USING THE INFORMATION:
[a] From the Debt Diet Challenge post, quote the passage that begins with the words containing "This week was" and ends with "are worth it.".
[b] In the Debt Diet Challenge post, what did the family do when their dishwasher broke?
[c] Continue the Debt Diet Challenge post from the point where it stops.

DOCUMENT EXCERPT:

The Debt Diet Challenge Week #2: Our Participants Weigh In

Melissa

This week was a success because I have already started to see reductions in the debt.  We have stopped using credit cards completely, and I am tracking our spending on a daily basis. It has become a part-time job but the rewards are worth it.

We had some tests this week, but I think we passed and it feels good to celebrate the small victories.  Our dishwasher broke this week and we called the Sears repairman and paid cash instead of running out to buy a new one. Then a day later, my son dropped our IPad and shattered the front screen.  Before the Debt Diet my husband would have used this as an excuse to upgrade to the new version and used credit to do so.  We got a quote from the ‘IHospital’ (yes there really is one) and we are going to wait and save up some cash and ship it off to have surgery. I brought my lunch to work every day and did not even feel tempted when my co-workers were ordering out from our favorite local lunch spot. My lunch from home actually tasted better when I realized how much money I was saving eating it. I am trying to find the pleasure in the small things.

AVAILABLE DATA:

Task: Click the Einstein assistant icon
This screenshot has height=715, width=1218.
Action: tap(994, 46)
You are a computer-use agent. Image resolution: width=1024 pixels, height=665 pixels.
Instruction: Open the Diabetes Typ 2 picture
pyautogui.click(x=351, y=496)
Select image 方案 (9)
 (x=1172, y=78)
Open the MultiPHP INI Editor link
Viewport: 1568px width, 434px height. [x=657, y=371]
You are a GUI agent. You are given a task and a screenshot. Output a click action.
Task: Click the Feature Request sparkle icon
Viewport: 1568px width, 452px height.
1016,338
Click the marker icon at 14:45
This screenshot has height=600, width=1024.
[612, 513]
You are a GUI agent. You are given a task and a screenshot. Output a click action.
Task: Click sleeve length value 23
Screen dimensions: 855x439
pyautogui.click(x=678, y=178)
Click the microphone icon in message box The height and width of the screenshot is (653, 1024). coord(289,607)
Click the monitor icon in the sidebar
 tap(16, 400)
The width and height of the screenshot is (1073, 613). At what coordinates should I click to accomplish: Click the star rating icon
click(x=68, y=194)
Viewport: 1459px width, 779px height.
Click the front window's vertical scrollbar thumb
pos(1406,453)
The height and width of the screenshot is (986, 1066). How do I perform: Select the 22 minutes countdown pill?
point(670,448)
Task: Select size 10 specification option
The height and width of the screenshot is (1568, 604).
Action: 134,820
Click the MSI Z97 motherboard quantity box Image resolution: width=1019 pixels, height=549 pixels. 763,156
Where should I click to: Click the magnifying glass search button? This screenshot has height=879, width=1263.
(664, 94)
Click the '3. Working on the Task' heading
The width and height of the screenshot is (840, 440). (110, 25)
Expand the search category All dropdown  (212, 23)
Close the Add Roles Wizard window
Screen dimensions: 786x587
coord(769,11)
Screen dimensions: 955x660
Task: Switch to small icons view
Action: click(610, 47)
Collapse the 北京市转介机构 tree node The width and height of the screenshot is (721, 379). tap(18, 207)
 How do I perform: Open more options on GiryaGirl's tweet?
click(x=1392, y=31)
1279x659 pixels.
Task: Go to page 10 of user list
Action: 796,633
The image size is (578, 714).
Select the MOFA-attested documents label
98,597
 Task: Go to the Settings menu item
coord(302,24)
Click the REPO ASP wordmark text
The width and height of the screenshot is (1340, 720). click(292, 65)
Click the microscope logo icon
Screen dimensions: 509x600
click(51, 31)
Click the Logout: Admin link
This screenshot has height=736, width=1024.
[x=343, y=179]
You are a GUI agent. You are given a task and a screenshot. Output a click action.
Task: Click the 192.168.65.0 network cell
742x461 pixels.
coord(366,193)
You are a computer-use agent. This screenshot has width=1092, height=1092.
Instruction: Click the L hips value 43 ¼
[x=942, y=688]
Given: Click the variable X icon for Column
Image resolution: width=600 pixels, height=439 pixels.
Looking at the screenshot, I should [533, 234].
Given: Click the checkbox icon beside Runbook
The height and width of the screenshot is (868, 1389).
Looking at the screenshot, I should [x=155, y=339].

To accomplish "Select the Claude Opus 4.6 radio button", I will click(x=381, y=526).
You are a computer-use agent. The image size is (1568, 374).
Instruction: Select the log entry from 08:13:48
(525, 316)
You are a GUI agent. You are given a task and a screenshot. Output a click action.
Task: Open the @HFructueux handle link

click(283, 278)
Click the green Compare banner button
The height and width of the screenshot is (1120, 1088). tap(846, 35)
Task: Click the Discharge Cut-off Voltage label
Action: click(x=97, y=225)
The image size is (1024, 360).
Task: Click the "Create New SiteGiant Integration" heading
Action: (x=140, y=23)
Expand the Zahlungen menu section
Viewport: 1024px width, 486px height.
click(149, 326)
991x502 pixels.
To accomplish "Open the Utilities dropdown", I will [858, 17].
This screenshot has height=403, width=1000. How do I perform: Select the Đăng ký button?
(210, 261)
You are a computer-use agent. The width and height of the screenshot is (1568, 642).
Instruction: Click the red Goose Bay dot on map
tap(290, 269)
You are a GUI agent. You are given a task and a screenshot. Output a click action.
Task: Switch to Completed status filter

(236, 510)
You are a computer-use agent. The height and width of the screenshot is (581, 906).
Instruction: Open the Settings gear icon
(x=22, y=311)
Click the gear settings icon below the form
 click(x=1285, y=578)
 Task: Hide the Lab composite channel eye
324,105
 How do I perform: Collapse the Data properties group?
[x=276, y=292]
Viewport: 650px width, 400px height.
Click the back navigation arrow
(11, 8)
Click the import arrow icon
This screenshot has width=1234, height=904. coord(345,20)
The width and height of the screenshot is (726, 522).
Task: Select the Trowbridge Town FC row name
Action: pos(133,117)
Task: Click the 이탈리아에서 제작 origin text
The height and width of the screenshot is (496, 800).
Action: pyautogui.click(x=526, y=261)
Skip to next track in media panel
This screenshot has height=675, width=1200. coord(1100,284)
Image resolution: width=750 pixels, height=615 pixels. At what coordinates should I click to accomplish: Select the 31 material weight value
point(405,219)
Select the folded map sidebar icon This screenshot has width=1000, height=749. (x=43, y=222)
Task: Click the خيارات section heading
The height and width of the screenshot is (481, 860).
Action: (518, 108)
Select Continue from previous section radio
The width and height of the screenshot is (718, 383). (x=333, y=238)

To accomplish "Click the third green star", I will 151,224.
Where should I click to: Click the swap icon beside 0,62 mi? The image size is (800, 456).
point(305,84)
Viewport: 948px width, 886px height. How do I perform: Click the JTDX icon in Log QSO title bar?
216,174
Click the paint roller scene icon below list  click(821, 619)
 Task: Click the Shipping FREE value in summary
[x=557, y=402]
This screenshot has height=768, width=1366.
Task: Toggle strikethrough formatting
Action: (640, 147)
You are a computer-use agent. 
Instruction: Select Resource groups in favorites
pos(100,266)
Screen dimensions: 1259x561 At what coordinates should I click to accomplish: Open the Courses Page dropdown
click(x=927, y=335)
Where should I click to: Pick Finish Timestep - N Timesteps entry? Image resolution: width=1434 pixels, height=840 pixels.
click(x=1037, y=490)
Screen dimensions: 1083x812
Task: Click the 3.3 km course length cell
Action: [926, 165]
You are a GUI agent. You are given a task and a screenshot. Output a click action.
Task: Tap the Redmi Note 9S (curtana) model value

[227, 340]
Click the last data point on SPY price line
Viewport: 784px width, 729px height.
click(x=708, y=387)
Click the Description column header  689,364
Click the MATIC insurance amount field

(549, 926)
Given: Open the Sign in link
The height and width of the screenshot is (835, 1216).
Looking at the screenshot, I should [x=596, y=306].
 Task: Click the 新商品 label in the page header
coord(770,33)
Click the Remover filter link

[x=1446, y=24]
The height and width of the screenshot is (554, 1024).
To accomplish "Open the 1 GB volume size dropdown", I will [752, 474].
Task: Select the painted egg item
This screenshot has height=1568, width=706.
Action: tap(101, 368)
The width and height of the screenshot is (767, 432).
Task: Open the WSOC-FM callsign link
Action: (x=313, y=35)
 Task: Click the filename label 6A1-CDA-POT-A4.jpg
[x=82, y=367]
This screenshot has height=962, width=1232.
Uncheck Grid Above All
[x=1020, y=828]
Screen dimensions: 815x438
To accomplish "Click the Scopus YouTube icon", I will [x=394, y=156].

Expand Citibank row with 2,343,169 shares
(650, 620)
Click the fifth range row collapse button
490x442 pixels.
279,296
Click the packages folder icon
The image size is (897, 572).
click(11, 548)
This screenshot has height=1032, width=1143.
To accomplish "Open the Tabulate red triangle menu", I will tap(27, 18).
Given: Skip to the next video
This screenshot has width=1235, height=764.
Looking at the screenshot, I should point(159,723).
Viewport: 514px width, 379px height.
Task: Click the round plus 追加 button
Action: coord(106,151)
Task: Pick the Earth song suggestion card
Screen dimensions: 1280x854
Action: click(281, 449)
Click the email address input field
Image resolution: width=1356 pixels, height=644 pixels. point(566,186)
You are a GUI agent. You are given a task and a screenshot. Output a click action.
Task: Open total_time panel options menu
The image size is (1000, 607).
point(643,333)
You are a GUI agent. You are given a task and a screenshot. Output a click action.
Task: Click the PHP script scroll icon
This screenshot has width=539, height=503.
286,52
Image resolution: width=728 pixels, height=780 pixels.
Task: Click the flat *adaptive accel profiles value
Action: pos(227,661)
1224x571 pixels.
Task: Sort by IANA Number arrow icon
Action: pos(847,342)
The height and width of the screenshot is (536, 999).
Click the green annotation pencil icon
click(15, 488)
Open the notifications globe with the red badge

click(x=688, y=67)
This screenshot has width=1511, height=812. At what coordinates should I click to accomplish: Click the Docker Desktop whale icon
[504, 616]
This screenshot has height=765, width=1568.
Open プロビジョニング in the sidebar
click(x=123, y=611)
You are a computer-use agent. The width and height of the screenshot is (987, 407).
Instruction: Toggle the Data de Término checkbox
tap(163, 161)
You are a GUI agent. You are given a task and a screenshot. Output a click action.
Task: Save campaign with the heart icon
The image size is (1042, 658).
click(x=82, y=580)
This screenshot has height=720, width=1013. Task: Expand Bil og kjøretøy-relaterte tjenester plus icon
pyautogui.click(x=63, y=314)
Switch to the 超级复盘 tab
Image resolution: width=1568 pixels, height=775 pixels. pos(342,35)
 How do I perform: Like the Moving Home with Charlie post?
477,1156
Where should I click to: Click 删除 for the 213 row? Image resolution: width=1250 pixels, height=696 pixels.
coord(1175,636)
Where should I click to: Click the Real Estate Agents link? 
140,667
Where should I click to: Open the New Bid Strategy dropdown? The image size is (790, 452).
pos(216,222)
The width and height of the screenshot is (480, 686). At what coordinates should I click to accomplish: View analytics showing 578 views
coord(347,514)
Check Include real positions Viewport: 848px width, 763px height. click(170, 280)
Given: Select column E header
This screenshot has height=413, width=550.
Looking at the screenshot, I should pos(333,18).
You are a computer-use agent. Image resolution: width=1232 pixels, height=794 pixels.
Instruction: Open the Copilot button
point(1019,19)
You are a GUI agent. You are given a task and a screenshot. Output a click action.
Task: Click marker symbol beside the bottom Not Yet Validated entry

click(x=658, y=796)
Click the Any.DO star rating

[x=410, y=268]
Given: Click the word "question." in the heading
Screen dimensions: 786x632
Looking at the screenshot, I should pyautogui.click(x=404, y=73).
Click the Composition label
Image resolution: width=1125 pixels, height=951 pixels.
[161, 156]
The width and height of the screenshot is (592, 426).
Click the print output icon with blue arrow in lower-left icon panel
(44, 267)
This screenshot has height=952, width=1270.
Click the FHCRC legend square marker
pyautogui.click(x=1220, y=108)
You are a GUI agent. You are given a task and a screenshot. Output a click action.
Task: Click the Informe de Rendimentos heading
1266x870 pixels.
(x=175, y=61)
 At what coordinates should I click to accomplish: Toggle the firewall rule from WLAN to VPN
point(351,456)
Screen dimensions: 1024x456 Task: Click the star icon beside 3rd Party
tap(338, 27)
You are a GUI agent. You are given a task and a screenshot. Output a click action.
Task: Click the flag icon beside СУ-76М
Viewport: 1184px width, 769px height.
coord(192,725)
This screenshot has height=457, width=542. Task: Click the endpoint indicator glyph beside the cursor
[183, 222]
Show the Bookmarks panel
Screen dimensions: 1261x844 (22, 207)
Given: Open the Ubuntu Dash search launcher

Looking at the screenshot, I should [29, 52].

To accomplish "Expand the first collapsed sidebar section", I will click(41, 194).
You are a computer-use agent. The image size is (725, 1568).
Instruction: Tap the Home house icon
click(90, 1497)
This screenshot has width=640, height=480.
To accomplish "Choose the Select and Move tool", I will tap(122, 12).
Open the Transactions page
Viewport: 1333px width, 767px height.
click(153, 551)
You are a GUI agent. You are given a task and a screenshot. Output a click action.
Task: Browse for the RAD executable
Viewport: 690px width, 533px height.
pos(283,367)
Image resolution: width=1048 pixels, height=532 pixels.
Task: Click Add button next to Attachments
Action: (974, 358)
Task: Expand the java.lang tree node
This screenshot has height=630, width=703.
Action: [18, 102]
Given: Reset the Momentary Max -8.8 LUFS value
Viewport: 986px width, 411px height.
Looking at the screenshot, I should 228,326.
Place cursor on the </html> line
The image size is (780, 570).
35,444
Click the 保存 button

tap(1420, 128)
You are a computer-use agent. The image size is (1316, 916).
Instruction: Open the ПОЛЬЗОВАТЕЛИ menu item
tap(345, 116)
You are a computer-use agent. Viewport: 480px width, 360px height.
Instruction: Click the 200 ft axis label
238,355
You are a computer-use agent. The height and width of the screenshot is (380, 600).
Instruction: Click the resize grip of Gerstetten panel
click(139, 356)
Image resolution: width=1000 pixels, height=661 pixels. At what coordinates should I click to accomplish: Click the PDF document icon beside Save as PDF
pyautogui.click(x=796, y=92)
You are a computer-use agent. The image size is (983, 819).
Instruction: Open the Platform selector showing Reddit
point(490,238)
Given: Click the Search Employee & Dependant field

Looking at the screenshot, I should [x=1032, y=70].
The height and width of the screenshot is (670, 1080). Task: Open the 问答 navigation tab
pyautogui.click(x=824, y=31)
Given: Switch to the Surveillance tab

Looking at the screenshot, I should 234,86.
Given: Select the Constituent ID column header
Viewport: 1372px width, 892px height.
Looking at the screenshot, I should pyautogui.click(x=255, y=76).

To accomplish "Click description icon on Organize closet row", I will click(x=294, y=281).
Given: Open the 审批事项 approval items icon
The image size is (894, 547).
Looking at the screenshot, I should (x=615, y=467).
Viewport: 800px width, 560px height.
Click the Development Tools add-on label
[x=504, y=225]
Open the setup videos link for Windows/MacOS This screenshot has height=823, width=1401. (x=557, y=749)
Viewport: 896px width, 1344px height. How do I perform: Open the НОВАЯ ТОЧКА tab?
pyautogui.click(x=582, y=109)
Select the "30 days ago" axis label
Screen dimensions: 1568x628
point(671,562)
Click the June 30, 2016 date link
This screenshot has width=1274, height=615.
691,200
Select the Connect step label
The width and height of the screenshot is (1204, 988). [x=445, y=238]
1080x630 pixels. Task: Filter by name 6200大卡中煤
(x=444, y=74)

RESULTS OF THE TASKS:
[a]
This week was a success because I have already started to see reductions in the debt.  We have stopped using credit cards completely, and I am tracking our spending on a daily basis. It has become a part-time job but the rewards are worth it.

[b] They called the Sears repairman and paid cash instead of buying a new one.

[c]
Today a colleague of mine invited my husband and me to the Dominican Republic with a few other couples in November.  Yet another temptation!  The pre-DD me would have jumped at this opportunity to check out a new vacation spot.  Four nights was going to run about $2000 all-inclusive.  A great deal!   The words “book it” were on the tip of my tongue but I instead said we were working with a financial planner to get out of debt and save for the future and wouldn’t be able to go. I am used to being the fun one, always planning the next vacation, always up for something new.  This conversation felt like a dry pill stuck in the middle of my throat without any water.  Without explaining the gravity of the situation, I do notice there can be a lot of peer pressure to spend and I am guilty of doing this to some of my friends as well.  I can remember saying or being swayed with “life is short, everyone is in debt…blah, blah, blah.” Unfortunately I’ve had to realize life can seem very long when you are not living in financial freedom and another vacation isn’t going to help the situation.

I have had to accept that this is going to be a long-term process and I am going to have successes and failures along the way. It took us about 5 years to get into this mess, and I am hoping to find a way to take only half of that time to get out and get on with building a financial nest egg. It is requiring a daily mind shift that I hope will eventually stick and become a way of life. The days of hoping it would all be solved with a lottery ticket or a long lost relative with a large inheritance are gone. Slow and steady wins the race after all, right?